また、今あるお墓の管理元である寺院や霊園は、石材店などと提携していることも多く、紹介を受けることも可能です。行政書士や弁護士も、これらの紹介・交渉を請け負ってくれます。
さらに最近では、インターネット上に比較サイトなどもあるので、それらを利用したり、資料を取りよせてみましょう。
その中から、優良と判断できる2~3社の業者に絞り込みます。
家族や親族の意向に合った最適な優良業者を選ぶ
絞り込んだ優良業者の中で、家族や親族の考えや予算に合った代行業者を選びます。
必要であれば、各社から見積を取って、納得がいくまで確認をするようにします。
交渉が苦手であれば、行政書士にそれらの確認をお願いするのも良いでしょう。
さいごに
墓じまいの作業は、煩雑な行政手続きなどもあって手間や時間もかかり、素人や高齢の場合には、自分たちで進めるのが非常に難しい作業です。

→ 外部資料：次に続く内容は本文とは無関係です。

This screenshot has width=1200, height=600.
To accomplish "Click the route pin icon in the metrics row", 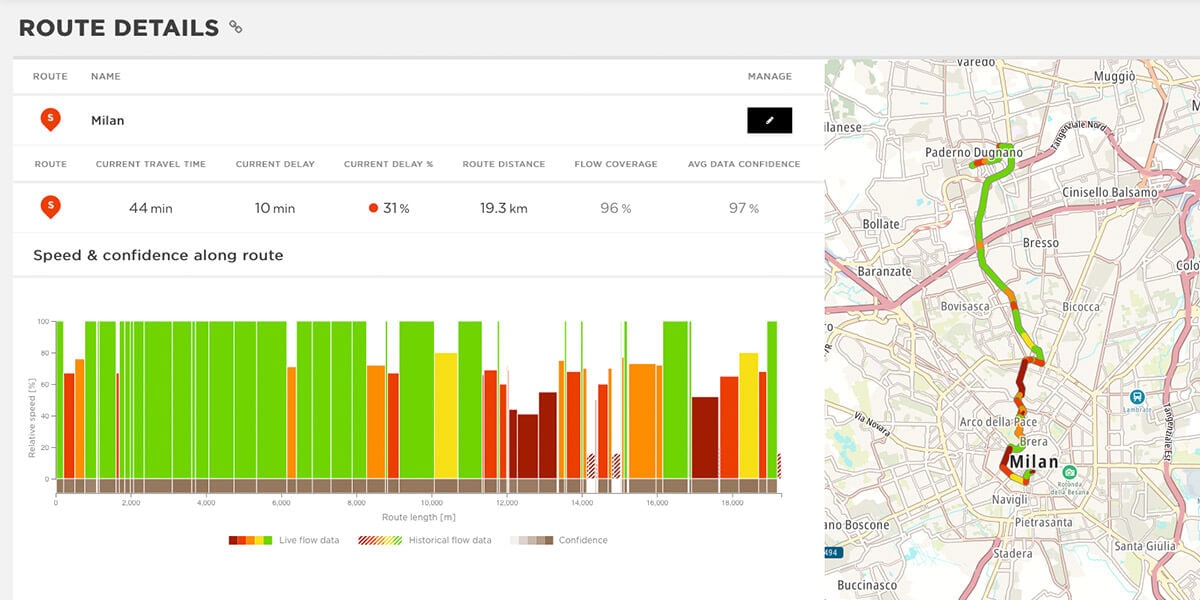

こういう場合は、墓じまいの代行サービスを利用すると、費用を抑えられたり、寺院や石材店などとのトラブルを避けられたりするなどのメリットがあります。
ただし、代行業者に依頼する場合は悪徳業者を選ばないよう、知り合いや行政書士からの紹介を受けるほか、インターネット比較サイトなどを利用して、家族の意向と予算に合う優良業者を選ぶようにしましょう。